The regret: After the early departure of David Warner, Australia were looking to Aaron Finch to lead the way as he did in the series opener at the Premadasa Stadium in Colombo. The powerful right-hander looked in ominous touch on his way to 30 at better than a run-a-ball, before a moment he was left to regret. Coming around the wicket, left-arm tweaker Amila Aponso angled one into the opener's pads and the enthusiastic appeal was rewarded by umpire Aleem Dar. A brief chat with non-striker Shaun Marsh followed, but with his partner's view unable to replicate that of Dar's, Finch selflessly opted not to make use of Australia’s sole DRS referral. And the Victorian was left to rue that decision back in the pavilion when the television replay showed the delivery going on to miss leg stump.
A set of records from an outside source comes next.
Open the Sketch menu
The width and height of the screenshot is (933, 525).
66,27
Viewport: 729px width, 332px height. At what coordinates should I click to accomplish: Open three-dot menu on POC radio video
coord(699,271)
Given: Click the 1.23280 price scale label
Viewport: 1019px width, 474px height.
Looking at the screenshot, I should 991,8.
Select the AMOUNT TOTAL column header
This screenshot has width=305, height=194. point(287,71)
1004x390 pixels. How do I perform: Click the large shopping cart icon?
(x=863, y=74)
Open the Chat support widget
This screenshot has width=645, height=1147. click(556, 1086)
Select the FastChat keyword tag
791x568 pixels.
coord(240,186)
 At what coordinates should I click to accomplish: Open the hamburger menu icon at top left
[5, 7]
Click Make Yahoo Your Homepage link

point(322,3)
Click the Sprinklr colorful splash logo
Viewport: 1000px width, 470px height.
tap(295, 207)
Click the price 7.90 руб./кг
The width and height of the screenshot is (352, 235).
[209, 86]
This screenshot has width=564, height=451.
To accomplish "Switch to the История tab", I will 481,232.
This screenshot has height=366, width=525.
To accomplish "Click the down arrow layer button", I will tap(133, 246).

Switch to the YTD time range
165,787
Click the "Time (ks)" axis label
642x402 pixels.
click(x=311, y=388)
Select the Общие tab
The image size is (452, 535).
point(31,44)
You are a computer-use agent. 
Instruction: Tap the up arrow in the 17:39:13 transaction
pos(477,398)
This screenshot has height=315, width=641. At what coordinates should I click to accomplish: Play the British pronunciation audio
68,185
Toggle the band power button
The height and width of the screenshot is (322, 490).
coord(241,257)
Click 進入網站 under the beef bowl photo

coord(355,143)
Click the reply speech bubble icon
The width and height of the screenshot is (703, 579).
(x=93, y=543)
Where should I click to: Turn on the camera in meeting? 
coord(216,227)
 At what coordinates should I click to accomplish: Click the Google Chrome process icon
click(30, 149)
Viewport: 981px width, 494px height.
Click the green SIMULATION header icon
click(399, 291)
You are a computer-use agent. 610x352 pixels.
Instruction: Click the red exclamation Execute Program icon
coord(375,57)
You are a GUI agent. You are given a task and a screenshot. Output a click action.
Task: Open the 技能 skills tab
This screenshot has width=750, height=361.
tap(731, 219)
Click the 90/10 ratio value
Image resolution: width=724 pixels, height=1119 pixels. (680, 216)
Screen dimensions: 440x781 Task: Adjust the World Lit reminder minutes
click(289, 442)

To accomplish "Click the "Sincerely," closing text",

The breakthrough: Chandimal entered the third ODI in some serious form having scored five half centuries in his previous six ODIs at an average of 71.6, as well as an unbeaten 100 against Ireland in June. However the wicketkeeper-batsman had been left waiting for a one-day ton on home soil - until last night. The 26-year-old withstood the early strike power of Mitchell Starc and Josh Hazlewood on his way to 130-ball knock of 102 to give the hosts something to bowl at with 226 on the board. Chandimal also brought up 3000 runs career runs during his knock, in his 106th innings, becoming the fourth-fastest Sri Lankan to the mark behind Upul Tharanga (93), Marvan Atapattu (94) and Mahela Jaywardena (104).
The observation: While Australia conceded enough extras – 10 leg byes and eight wides – for Xavier Tras to be Sri Lanka’s third-highest scorer of the innings, both sides managed to maintain an impressive run of discipline when it comes to bowlers landing their front foot behind the crease. The umpires on duty for the three 50-over matches so far have not yet been called upon to swing their arms for a free hit due to a complete absence of no balls.
The talking point: After the major announcement about his future during the week, Dilshan was met with a guard of honour from his teammates as the veteran opener walked out to the middle for the final time in ODI cricket. The veteran showed glimpses of the brilliance that he has displayed throughout a 17-year career that has yielded 10,290 runs, with a pair of drives down the ground on both sides of the wicket and a flourishing flick to the square-leg boundary the highlights. His farewell was cut short on 42 from 65 deliveries when an Adam Zampa full toss could only venture as far as George Bailey at mid-wicket. With a bow and a rapturous applause from the crowd, he was gone - at least until he’s back in a week for his Twenty20 international swansong.
The catch: It was a reasonably eventful return to the 50-over format for Shaun Marsh, although the scorecard won’t necessarily say as such. The Western Australian held on to a superb diving grab at mid-on off James Faulkner’s bowling, but it was the catch from his own bat later in the evening that created a talking point, at least for those supporting the tourists. Marsh chipped a drive towards Chandimal running in from mid-off and Sri Lanka’s first-choice gloveman celebrated his diving effort wholeheartedly. The umpires weren’t as convinced so third umpire Michael Gough was called upon for his thoughts and while the replays didn’t appear to provide conclusive evidence either way, there was enough in the vision for the finger to be raised and Marsh was on his way.
The wash-up: The series is there for the taking for Warner’s men heading into the fourth match at the Rangiri Dambulla Stadium on Wednesday. The tourists may be without their permanent skipper in Steve Smith, but Sri Lanka must now push forward without their most experienced batsman as they aim to keep the series alive.